### TASK INSTRUCTIONS
Write each entry out again, exactly as it is written.

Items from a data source
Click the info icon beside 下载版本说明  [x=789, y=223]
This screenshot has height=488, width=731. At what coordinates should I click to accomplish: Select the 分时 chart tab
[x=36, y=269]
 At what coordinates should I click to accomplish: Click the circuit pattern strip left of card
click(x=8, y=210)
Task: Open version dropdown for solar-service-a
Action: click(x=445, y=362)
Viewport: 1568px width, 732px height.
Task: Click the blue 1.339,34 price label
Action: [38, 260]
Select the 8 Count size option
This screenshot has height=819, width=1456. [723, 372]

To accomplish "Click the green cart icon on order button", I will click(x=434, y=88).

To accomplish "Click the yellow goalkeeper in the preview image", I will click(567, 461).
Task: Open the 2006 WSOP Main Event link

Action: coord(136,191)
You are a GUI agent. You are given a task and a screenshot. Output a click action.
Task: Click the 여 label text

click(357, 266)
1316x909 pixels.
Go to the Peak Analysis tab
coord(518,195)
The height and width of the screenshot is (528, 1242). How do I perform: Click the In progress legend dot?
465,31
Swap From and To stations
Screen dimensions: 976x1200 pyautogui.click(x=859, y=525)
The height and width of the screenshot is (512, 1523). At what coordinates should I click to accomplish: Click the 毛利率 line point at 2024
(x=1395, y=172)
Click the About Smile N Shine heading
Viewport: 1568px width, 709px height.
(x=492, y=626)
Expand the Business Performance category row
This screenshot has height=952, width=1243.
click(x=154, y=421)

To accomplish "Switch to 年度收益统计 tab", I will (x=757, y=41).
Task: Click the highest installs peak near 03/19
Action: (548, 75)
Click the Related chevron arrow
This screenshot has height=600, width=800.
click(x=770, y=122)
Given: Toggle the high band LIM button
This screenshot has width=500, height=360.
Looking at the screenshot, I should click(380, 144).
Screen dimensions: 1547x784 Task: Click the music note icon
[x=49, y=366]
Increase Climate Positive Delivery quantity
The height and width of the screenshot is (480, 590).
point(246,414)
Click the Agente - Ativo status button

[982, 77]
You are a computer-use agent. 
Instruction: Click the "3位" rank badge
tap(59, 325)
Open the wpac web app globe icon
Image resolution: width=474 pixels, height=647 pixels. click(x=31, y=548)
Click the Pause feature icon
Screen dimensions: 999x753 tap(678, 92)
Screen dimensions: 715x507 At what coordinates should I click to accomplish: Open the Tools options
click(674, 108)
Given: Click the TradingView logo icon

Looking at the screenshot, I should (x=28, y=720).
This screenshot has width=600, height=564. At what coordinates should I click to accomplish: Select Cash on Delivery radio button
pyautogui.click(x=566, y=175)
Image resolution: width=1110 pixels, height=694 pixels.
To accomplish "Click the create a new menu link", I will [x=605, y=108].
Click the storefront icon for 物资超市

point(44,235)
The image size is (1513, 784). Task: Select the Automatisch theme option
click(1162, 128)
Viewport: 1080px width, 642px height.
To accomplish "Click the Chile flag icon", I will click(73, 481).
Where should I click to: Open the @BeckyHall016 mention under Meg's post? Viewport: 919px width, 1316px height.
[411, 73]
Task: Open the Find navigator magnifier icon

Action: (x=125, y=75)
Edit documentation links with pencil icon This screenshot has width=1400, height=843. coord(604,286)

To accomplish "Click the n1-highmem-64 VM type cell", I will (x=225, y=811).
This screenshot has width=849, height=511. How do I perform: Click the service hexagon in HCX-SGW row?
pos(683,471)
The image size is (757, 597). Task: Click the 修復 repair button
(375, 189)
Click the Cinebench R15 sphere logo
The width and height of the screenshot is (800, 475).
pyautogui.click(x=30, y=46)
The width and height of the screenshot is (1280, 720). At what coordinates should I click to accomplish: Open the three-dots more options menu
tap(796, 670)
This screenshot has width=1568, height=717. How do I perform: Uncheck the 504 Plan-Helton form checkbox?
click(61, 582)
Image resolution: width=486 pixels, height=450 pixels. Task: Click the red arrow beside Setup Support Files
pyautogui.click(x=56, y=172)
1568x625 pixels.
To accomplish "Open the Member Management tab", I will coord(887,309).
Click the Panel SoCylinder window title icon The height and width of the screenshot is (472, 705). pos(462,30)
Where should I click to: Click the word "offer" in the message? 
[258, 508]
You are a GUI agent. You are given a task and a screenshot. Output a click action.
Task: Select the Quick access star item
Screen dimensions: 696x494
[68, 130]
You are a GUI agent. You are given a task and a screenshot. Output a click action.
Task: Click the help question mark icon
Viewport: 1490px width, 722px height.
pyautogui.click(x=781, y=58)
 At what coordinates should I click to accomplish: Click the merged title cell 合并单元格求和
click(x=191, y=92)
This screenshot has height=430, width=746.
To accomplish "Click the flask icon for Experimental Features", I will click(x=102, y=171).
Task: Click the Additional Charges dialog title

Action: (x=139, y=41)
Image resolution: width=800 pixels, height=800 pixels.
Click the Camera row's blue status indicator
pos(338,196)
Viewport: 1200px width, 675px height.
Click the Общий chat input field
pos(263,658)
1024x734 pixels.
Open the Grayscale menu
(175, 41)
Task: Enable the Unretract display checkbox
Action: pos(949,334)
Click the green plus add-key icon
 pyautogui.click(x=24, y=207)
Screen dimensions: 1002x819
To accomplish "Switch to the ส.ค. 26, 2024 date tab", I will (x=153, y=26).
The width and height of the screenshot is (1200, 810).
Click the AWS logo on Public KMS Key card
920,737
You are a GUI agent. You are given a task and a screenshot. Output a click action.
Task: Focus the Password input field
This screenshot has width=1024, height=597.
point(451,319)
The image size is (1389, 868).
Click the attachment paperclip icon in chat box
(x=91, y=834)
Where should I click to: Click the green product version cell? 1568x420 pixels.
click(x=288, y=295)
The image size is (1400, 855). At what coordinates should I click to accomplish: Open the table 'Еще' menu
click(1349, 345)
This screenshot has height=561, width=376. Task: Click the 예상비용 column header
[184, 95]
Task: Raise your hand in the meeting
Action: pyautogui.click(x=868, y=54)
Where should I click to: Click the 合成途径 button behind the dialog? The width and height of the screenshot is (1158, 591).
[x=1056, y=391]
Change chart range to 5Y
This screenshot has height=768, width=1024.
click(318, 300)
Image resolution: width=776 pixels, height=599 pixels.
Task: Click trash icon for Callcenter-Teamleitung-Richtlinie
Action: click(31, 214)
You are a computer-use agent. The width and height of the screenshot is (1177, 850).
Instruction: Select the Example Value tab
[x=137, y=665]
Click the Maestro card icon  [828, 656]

### PROBLEM SOLUTION
Click the info icon beside 下载版本说明  [x=789, y=223]
This screenshot has height=488, width=731. At what coordinates should I click to accomplish: Select the 分时 chart tab
[x=36, y=269]
 At what coordinates should I click to accomplish: Click the circuit pattern strip left of card
click(x=8, y=210)
Task: Open version dropdown for solar-service-a
Action: click(x=445, y=362)
Viewport: 1568px width, 732px height.
Task: Click the blue 1.339,34 price label
Action: [38, 260]
Select the 8 Count size option
This screenshot has height=819, width=1456. [723, 372]

To accomplish "Click the green cart icon on order button", I will click(x=434, y=88).

To accomplish "Click the yellow goalkeeper in the preview image", I will click(567, 461).
Task: Open the 2006 WSOP Main Event link

Action: coord(136,191)
You are a GUI agent. You are given a task and a screenshot. Output a click action.
Task: Click the 여 label text

click(357, 266)
1316x909 pixels.
Go to the Peak Analysis tab
coord(518,195)
The height and width of the screenshot is (528, 1242). How do I perform: Click the In progress legend dot?
465,31
Swap From and To stations
Screen dimensions: 976x1200 pyautogui.click(x=859, y=525)
The height and width of the screenshot is (512, 1523). At what coordinates should I click to accomplish: Click the 毛利率 line point at 2024
(x=1395, y=172)
Click the About Smile N Shine heading
Viewport: 1568px width, 709px height.
(x=492, y=626)
Expand the Business Performance category row
This screenshot has height=952, width=1243.
click(x=154, y=421)

To accomplish "Switch to 年度收益统计 tab", I will (x=757, y=41).
Task: Click the highest installs peak near 03/19
Action: (548, 75)
Click the Related chevron arrow
This screenshot has height=600, width=800.
click(x=770, y=122)
Given: Toggle the high band LIM button
This screenshot has width=500, height=360.
Looking at the screenshot, I should click(380, 144).
Screen dimensions: 1547x784 Task: Click the music note icon
[x=49, y=366]
Increase Climate Positive Delivery quantity
The height and width of the screenshot is (480, 590).
point(246,414)
Click the Agente - Ativo status button

[982, 77]
You are a computer-use agent. 
Instruction: Click the "3位" rank badge
tap(59, 325)
Open the wpac web app globe icon
Image resolution: width=474 pixels, height=647 pixels. click(x=31, y=548)
Click the Pause feature icon
Screen dimensions: 999x753 tap(678, 92)
Screen dimensions: 715x507 At what coordinates should I click to accomplish: Open the Tools options
click(674, 108)
Given: Click the TradingView logo icon

Looking at the screenshot, I should (x=28, y=720).
This screenshot has width=600, height=564. At what coordinates should I click to accomplish: Select Cash on Delivery radio button
pyautogui.click(x=566, y=175)
Image resolution: width=1110 pixels, height=694 pixels.
To accomplish "Click the create a new menu link", I will [x=605, y=108].
Click the storefront icon for 物资超市

point(44,235)
The image size is (1513, 784). Task: Select the Automatisch theme option
click(1162, 128)
Viewport: 1080px width, 642px height.
To accomplish "Click the Chile flag icon", I will click(73, 481).
Where should I click to: Open the @BeckyHall016 mention under Meg's post? Viewport: 919px width, 1316px height.
[411, 73]
Task: Open the Find navigator magnifier icon

Action: (x=125, y=75)
Edit documentation links with pencil icon This screenshot has width=1400, height=843. coord(604,286)

To accomplish "Click the n1-highmem-64 VM type cell", I will (x=225, y=811).
This screenshot has width=849, height=511. How do I perform: Click the service hexagon in HCX-SGW row?
pos(683,471)
The image size is (757, 597). Task: Click the 修復 repair button
(375, 189)
Click the Cinebench R15 sphere logo
The width and height of the screenshot is (800, 475).
pyautogui.click(x=30, y=46)
The width and height of the screenshot is (1280, 720). At what coordinates should I click to accomplish: Open the three-dots more options menu
tap(796, 670)
This screenshot has width=1568, height=717. How do I perform: Uncheck the 504 Plan-Helton form checkbox?
click(61, 582)
Image resolution: width=486 pixels, height=450 pixels. Task: Click the red arrow beside Setup Support Files
pyautogui.click(x=56, y=172)
1568x625 pixels.
To accomplish "Open the Member Management tab", I will coord(887,309).
Click the Panel SoCylinder window title icon The height and width of the screenshot is (472, 705). pos(462,30)
Where should I click to: Click the word "offer" in the message? 
[258, 508]
You are a GUI agent. You are given a task and a screenshot. Output a click action.
Task: Select the Quick access star item
Screen dimensions: 696x494
[68, 130]
You are a GUI agent. You are given a task and a screenshot. Output a click action.
Task: Click the help question mark icon
Viewport: 1490px width, 722px height.
pyautogui.click(x=781, y=58)
 At what coordinates should I click to accomplish: Click the merged title cell 合并单元格求和
click(x=191, y=92)
This screenshot has height=430, width=746.
To accomplish "Click the flask icon for Experimental Features", I will click(x=102, y=171).
Task: Click the Additional Charges dialog title

Action: (x=139, y=41)
Image resolution: width=800 pixels, height=800 pixels.
Click the Camera row's blue status indicator
pos(338,196)
Viewport: 1200px width, 675px height.
Click the Общий chat input field
pos(263,658)
1024x734 pixels.
Open the Grayscale menu
(175, 41)
Task: Enable the Unretract display checkbox
Action: pos(949,334)
Click the green plus add-key icon
 pyautogui.click(x=24, y=207)
Screen dimensions: 1002x819
To accomplish "Switch to the ส.ค. 26, 2024 date tab", I will (x=153, y=26).
The width and height of the screenshot is (1200, 810).
Click the AWS logo on Public KMS Key card
920,737
You are a GUI agent. You are given a task and a screenshot. Output a click action.
Task: Focus the Password input field
This screenshot has width=1024, height=597.
point(451,319)
The image size is (1389, 868).
Click the attachment paperclip icon in chat box
(x=91, y=834)
Where should I click to: Click the green product version cell? 1568x420 pixels.
click(x=288, y=295)
The image size is (1400, 855). At what coordinates should I click to accomplish: Open the table 'Еще' menu
click(1349, 345)
This screenshot has height=561, width=376. Task: Click the 예상비용 column header
[184, 95]
Task: Raise your hand in the meeting
Action: pyautogui.click(x=868, y=54)
Where should I click to: Click the 合成途径 button behind the dialog? The width and height of the screenshot is (1158, 591).
[x=1056, y=391]
Change chart range to 5Y
This screenshot has height=768, width=1024.
click(318, 300)
Image resolution: width=776 pixels, height=599 pixels.
Task: Click trash icon for Callcenter-Teamleitung-Richtlinie
Action: click(31, 214)
You are a computer-use agent. The width and height of the screenshot is (1177, 850).
Instruction: Select the Example Value tab
[x=137, y=665]
Click the Maestro card icon  [828, 656]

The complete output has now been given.